The committee hearing should review not only the problems caused by the duplicative and overlapping programs identified by GAO, but also problems of Congress’s own making due to conflicting statutory requirements.  They have led to inconsistent guidance across federal agencies (other than the FCC) for broadband program spending, including speed thresholds and vendor and technology preferences. 

For example, the Rural Utilities Service Notice of Funding Availability (NOFA) evaluation criteria for Round 3 of the Rural eConnectivity Program (ReConnect) in October 2021 included preferences for governmental or quasi-governmental entities and entities who agree to unrelated policy requirements like net neutrality.  The Department of Treasury’s January 2022 guidance for states and local governments for the $350 billion in ARPA allocated for infrastructure improvements sets preferences for fiber and either government-owned or nonprofit broadband networks.  The NTIA’s Notice of Funding Opportunity for the $42.45 billion in funding the agency received in the IIJA included guidance encouraging symmetrical 100/100 Mbps speed thresholds for new infrastructure deployment, that while is not a binding requirement provides incentives for state and local governments to use this as a benchmark for new deployments that may reduce the amount of funding available for unserved communities as efforts are made to bring existing broadband networks “up to speed.”
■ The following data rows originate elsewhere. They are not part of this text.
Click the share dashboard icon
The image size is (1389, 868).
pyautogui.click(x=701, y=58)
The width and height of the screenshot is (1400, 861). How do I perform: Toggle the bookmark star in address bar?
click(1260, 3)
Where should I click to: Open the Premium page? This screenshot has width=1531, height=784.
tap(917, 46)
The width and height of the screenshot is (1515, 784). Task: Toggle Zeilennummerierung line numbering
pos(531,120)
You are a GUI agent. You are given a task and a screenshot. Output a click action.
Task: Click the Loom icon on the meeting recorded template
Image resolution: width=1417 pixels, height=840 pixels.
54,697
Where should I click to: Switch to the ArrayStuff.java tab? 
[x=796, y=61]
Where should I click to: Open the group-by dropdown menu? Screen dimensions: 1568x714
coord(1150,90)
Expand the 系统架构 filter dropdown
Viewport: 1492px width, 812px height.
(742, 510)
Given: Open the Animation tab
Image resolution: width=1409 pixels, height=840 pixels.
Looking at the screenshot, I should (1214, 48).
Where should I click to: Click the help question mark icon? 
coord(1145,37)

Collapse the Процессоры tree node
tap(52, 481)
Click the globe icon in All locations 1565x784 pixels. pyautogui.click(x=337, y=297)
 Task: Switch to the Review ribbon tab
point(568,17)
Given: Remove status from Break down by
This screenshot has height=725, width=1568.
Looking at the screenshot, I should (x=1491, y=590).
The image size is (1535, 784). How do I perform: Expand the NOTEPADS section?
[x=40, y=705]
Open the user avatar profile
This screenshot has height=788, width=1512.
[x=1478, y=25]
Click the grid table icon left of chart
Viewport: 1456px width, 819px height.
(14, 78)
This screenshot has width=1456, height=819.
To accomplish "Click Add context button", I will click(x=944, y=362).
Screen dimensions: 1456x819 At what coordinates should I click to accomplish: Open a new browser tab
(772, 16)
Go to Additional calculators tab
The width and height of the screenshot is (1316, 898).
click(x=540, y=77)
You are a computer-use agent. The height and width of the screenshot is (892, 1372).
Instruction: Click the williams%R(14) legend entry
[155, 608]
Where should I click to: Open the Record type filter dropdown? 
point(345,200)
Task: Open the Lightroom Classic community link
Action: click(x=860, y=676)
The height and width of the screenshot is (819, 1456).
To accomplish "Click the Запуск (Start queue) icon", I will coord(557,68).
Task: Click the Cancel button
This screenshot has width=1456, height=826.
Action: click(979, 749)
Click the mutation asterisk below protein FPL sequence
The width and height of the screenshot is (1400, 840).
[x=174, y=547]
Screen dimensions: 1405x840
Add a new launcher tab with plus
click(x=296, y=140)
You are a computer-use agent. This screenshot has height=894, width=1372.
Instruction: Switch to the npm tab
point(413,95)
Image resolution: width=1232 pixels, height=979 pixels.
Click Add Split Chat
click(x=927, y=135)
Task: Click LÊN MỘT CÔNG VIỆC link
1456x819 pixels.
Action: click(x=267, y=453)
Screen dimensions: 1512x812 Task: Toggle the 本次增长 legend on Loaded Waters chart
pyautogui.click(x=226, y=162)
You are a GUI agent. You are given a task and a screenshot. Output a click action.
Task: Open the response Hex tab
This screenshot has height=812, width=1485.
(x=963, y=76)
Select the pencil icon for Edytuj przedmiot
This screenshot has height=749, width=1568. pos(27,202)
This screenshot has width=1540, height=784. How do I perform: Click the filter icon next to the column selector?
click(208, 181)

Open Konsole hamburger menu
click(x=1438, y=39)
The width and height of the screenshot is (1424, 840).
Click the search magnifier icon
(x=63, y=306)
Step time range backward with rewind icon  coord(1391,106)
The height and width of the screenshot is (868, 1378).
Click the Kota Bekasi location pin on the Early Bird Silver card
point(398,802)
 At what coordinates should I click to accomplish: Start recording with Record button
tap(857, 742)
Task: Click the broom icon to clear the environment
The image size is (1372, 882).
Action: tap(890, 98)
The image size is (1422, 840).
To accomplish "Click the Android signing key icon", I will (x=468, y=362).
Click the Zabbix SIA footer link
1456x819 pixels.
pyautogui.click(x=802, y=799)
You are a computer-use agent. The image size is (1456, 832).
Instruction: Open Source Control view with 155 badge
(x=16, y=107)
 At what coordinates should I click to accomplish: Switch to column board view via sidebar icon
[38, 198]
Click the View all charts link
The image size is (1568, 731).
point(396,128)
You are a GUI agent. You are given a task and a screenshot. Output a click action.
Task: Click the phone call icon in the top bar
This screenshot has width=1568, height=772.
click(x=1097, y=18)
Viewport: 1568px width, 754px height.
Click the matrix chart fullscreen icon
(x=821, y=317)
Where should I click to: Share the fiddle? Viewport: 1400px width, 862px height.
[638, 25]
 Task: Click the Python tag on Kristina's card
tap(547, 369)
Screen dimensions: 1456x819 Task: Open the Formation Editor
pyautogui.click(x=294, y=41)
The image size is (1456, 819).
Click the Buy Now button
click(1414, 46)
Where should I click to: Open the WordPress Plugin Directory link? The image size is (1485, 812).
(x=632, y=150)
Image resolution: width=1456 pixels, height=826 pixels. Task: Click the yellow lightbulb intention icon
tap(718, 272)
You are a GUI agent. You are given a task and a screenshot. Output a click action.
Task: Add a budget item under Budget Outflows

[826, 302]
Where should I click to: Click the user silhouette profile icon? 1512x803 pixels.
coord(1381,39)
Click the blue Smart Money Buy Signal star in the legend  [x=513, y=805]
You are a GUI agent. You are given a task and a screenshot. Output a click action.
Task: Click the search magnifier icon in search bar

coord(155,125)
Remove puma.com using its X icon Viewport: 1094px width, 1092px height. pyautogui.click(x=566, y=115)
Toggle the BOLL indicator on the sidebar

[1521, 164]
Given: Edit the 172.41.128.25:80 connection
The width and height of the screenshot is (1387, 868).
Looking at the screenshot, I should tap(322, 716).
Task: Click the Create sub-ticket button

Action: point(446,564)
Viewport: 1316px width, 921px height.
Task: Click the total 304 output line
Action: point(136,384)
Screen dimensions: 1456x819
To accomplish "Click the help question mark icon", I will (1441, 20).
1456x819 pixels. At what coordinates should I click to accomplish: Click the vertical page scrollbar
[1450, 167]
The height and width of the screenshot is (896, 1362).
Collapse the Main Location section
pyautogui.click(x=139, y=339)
CAGW has long maintained that the most efficient and effective way to provide broadband access is to be technology and vendor neutral, which means cable, fiber, mobile broadband, satellite, and wireless broadband using TV white space and other unlicensed spectrum should all eligible for funding opportunities across all federal agencies and programs.  There should also not be any “future-proof” symmetrical 100/100 Mbps download, as the Biden administration has repeatedly suggested and sometimes required, which essentially would limit the technology to fiber in the ground. 

Ensuring that taxpayer resources that have already been allocated and will be provided in the future for broadband deployment are being spent in a manner that will provide access to unserved communities and household without being wasted on duplicative middle mile funding should be a primary focus for Congress and a prime subject of the December 13 Senate Commerce Committee hearing.